Outside All Saints, Eleanor looks fucked up and fabulous, sunglasses on, squeezing yellow mustard onto her hotdog and grossing Jackie out: "Wow. You know the #1 ingredient in hotdogs is cancer." Eleanor finally explains -- after cramming it in her face -- is that she scored E last night, and has been tripping for nine hours. "Still going strong. You know, I think my mother's death ripped something open in me! You have wonderful daughters, Jacks. Cherish them." She covers Jackie's face in kisses and then wipes them off again, babbling about the godmother thing, and Jackie's like, "Good Lord."
Eleanor crazies all over about how she wants to bypass the Kevin part of that equation as usual, become their godmother, kidnap them from school and go to lunch at the St. Regis: "Love is more important than reading!" she exclaims. So true. Eleanor tries to wander away and Jackie grabs her just as Zoey drives up in a taxi, recapitulating Eleanor's entrance last year with the switching shoes into her clogs and shoving morning pastry in her face. Weird!
Zoey in a taxi implies that Zoey exists somewhere outside the hospital, like, she has an apartment or something, with walls, pinned to which you might find a poster of that cat, just hangin' in there, or an entire bookshelf filled with nothing but dolls' heads and superhero action figures modified to look like various heroic Barbara Streisands. Or self-portraits of herself as Van Gogh, a Picasso nude, and American Gothic with two Zoeys, both of whom have cat heads on their shoulders. Or an intense farm animal motif on every surface decorative or otherwise. I'm thinking roosters, or maybe cute little piggies.
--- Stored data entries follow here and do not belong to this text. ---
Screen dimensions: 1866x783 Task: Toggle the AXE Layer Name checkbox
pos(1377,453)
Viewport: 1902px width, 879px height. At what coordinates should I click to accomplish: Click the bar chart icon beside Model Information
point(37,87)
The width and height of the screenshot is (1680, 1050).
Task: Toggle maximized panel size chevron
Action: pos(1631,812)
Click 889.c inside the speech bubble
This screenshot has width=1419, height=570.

"Hey guys," she mumbles happily on her way in, and Eleanor immediately recognizes that girlfriend got laid. "Do we think Zoey got her pipes cleaned?" Jackie suffers a full-body shudder, including an awesome death-rattle barf sound -- which the closed-caps translate correctly as dyahh -- and says the thought of Zoey's pipes is like "seeing Santa naked." Yep. I mean, Zoey's awesome and her body is entitled to whatever it wants, but damn. Meanwhile, Eleanor's squeaking and chomping on the wrapper her hotdog came in. I wish she was my doctor!
Patient is adorable little Harry, who may or may not have cystic fibrosis. His parents scheduled a sweat test at Lenox Hill, but they can't get in for a month, and he woke up choking today. Jackie immediately bonds with the kid and charms the parents by agreeing that doctors suck, and promises to get the kid a lo-fi sweat test from Coop. Out in the hallway, Eleanor is dancing around with an Hermés scarf. She bumps into a forward-charging Zoey, who screams like she's been stabbed, and giggles: "Zoey, ma petite fleur!" Jackie grabs Eleanor, who has tied the scarf around Zoey's head like an Eastern European refugee, and drags her away. Guess what? Zoey gets super weird.